DHS Funding Standoff Now the Longest Partial Shutdown Ever

Partisan standoff over immigration funding leaves DHS shuttered for weeks
Posted Mar 30, 2026 12:30 AM CDT
DHS Funding Standoff Now US' Longest Partial Shutdown Ever
Travelers stand in a TSA checkpoint line at Hartsfield–Jackson Atlanta International Airport on Friday, March 27, 2026.   (AP Photo/Emilie Megnien)

The fight over immigration policy just produced a new kind of record in Washington, and not the bragging kind. The Department of Homeland Security's funding lapse hit day 44 on Sunday, making it the longest partial government shutdown the US has seen, NBC News reports. It broke the previous record set during the federal government's 43-day shutdown last year. This time around, other federal agencies are funded, but DHS is not—and the stalemate shows little sign of ending soon; Congress is largely out of town until mid-April.

The Senate on Friday approved a bipartisan measure to fund most of DHS, but not Immigration and Customs Enforcement (ICE) and Customs and Border Protection. House GOP leaders dismissed that plan—Speaker Mike Johnson labeled it "a joke"—and instead passed a short-term funding bill that is going nowhere in the Senate. Democrats say they won't back full DHS funding without tighter rules on immigration enforcement.

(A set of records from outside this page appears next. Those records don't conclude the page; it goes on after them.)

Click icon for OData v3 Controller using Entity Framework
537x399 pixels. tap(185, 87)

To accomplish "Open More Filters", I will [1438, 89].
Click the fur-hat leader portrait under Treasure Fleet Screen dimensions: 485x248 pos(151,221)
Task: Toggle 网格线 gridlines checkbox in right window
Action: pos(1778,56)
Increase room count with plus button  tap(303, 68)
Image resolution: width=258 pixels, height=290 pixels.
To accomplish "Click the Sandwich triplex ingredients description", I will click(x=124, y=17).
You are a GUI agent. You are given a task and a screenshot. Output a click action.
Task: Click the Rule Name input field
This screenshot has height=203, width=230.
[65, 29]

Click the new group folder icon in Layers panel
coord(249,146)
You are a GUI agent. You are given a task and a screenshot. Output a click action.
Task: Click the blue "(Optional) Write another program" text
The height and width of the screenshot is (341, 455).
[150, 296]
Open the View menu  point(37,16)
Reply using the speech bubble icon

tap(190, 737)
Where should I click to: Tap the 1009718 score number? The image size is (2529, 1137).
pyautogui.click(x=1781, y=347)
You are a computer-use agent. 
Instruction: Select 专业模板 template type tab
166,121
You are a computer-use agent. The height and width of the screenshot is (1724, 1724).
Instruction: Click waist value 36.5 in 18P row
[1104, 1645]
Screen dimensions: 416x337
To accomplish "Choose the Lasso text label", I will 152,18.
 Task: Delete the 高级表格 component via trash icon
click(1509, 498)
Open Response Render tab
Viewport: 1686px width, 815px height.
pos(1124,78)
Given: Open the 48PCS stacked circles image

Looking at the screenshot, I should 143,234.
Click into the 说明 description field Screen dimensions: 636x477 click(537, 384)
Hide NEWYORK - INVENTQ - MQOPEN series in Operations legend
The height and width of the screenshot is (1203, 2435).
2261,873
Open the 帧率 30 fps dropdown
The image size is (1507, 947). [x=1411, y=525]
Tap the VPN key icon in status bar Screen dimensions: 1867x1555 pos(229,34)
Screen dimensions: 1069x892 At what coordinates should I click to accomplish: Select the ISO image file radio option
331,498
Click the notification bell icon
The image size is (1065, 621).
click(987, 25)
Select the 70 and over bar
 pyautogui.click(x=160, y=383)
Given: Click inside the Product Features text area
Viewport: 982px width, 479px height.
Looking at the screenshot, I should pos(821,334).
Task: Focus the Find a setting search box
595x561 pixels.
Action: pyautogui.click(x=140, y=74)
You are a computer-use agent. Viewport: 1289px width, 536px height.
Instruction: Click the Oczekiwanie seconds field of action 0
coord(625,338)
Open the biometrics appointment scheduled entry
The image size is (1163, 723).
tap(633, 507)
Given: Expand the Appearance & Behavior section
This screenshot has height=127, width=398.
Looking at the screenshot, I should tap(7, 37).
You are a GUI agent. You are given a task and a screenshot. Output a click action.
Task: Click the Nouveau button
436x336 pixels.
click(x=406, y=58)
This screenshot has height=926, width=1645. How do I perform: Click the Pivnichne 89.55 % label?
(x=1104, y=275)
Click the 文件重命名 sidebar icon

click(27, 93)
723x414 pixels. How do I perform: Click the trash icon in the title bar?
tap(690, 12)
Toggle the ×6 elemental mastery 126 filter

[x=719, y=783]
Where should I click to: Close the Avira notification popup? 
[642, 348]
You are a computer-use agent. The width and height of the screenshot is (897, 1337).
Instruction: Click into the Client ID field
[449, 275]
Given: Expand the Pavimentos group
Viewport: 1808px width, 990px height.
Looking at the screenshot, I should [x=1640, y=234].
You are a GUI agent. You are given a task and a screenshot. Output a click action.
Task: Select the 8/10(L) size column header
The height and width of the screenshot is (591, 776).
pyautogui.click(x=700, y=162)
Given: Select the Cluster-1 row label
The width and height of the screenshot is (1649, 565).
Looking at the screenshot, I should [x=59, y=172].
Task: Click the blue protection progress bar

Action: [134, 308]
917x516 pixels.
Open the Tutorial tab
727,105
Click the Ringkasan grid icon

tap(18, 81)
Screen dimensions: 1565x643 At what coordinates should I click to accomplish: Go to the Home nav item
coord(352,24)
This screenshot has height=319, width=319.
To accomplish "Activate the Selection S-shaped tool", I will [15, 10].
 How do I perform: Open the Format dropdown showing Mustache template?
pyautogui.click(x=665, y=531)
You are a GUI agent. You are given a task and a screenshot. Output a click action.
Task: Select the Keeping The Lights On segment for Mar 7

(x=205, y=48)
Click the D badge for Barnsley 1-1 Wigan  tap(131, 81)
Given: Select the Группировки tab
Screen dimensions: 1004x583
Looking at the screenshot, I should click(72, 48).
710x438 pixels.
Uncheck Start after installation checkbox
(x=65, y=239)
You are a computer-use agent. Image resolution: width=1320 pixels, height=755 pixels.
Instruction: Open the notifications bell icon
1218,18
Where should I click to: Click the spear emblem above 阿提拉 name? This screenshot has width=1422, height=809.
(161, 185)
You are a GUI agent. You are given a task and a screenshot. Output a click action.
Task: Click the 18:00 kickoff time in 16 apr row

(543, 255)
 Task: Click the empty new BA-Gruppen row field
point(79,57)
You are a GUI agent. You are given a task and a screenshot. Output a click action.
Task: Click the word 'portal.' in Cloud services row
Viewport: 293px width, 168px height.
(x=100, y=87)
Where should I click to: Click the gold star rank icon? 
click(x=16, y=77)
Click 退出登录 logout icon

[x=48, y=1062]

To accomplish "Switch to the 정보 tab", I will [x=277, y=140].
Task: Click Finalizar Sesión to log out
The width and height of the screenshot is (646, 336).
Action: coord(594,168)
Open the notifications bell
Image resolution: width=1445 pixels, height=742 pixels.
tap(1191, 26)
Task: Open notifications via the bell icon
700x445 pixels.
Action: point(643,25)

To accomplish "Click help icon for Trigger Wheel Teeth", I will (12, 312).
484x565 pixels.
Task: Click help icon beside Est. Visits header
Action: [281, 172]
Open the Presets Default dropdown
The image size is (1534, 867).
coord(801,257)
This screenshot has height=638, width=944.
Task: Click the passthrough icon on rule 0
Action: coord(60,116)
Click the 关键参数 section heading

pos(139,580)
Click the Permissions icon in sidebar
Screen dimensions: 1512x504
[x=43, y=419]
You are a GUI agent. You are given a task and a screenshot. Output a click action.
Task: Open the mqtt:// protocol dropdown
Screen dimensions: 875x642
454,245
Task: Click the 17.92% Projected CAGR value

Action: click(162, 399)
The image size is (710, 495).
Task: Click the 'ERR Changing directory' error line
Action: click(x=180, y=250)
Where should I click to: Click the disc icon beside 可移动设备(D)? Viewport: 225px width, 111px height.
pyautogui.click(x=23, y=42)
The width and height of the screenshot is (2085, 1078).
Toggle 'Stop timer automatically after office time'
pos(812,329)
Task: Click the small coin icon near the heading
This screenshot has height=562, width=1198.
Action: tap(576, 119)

The partial shutdown, which began Feb. 14, is rippling through airports, where TSA officers have worked without pay, prompting long lines, resignations, and mass sick-outs.

President Trump ordered DHS on Friday to resume paying TSA employees; Trump's "border czar" Tom Homan says checks are expected Monday or Tuesday, ABC News reports. Officers were still calling out sick after Trump's order, with 10.27% of scheduled workers calling out Saturday. ICE agents, funded under an earlier spending package, have been getting paid and are now assisting at airports. Homan said Sunday that the agents will stay at airports "as long as they need us," the AP reports.